I think they act like arrogant fools. The end.

John Chasnoff

This was written so beautifully and presisely; I was captivated with this piece, even as Brian made his points. Sense and sensability.

from Richard, V...

I'm certainly aware of Big Brother and how he thinks about your Amendment rights, which cease to exist when he can say he was "calling you to serve your country" or some equally patriotic pap that sounds great and is in reality a smoke screen more than an answer.
This article only reinforces what I've thought since I returned from Vietnam. At times I wonder if I'm being hypersensitive in my instinctive reaction against our government, especially when questioning their motives for doing anything. Then I read an article like this and feel somewhat vindicated in my response rather than believing it to be reactionary hypersensitivity, like someone in the Army said of me when I hesitated to follow his orders.

### Given problem A
In the reader comments, where had the writer who signs "from Richard, V..." returned from?

Entries from a dataset

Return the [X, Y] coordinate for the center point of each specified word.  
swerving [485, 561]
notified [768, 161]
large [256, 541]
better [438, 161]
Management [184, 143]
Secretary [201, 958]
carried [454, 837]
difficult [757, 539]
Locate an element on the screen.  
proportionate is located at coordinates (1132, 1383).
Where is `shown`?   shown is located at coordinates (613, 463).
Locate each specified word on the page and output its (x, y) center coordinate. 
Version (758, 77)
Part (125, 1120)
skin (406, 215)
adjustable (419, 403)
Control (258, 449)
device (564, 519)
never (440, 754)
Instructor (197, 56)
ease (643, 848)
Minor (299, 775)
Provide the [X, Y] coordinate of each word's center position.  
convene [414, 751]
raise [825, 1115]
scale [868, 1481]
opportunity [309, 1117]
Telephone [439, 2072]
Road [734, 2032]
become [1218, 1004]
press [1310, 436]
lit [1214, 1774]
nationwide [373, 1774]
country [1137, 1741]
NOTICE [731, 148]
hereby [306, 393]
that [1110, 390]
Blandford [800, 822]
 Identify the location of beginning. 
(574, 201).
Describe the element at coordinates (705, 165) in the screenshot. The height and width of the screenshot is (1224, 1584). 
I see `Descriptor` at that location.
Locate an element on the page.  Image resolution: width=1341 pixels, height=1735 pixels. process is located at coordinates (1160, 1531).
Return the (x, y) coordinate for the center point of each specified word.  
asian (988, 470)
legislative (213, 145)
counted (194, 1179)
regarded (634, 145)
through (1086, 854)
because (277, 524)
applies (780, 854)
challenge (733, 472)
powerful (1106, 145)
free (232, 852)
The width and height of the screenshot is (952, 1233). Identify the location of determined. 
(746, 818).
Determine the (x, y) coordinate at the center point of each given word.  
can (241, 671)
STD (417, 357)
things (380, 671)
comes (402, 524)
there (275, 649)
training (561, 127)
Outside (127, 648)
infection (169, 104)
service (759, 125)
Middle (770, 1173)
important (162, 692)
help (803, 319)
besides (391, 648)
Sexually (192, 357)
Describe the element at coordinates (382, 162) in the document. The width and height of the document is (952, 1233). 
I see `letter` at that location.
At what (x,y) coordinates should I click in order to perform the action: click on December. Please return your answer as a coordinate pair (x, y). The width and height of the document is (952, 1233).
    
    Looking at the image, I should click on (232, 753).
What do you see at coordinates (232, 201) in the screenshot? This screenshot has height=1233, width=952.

### Given problem B
Return the part of the records that opens with the line containing "Locate an element on the screen." and closes with the line containing "challenge (733, 472)", copying each line unchanged.

### Problem solution A
Vietnam.

### Problem solution B
Locate an element on the screen.  
proportionate is located at coordinates (1132, 1383).
Where is `shown`?   shown is located at coordinates (613, 463).
Locate each specified word on the page and output its (x, y) center coordinate. 
Version (758, 77)
Part (125, 1120)
skin (406, 215)
adjustable (419, 403)
Control (258, 449)
device (564, 519)
never (440, 754)
Instructor (197, 56)
ease (643, 848)
Minor (299, 775)
Provide the [X, Y] coordinate of each word's center position.  
convene [414, 751]
raise [825, 1115]
scale [868, 1481]
opportunity [309, 1117]
Telephone [439, 2072]
Road [734, 2032]
become [1218, 1004]
press [1310, 436]
lit [1214, 1774]
nationwide [373, 1774]
country [1137, 1741]
NOTICE [731, 148]
hereby [306, 393]
that [1110, 390]
Blandford [800, 822]
 Identify the location of beginning. 
(574, 201).
Describe the element at coordinates (705, 165) in the screenshot. The height and width of the screenshot is (1224, 1584). 
I see `Descriptor` at that location.
Locate an element on the page.  Image resolution: width=1341 pixels, height=1735 pixels. process is located at coordinates (1160, 1531).
Return the (x, y) coordinate for the center point of each specified word.  
asian (988, 470)
legislative (213, 145)
counted (194, 1179)
regarded (634, 145)
through (1086, 854)
because (277, 524)
applies (780, 854)
challenge (733, 472)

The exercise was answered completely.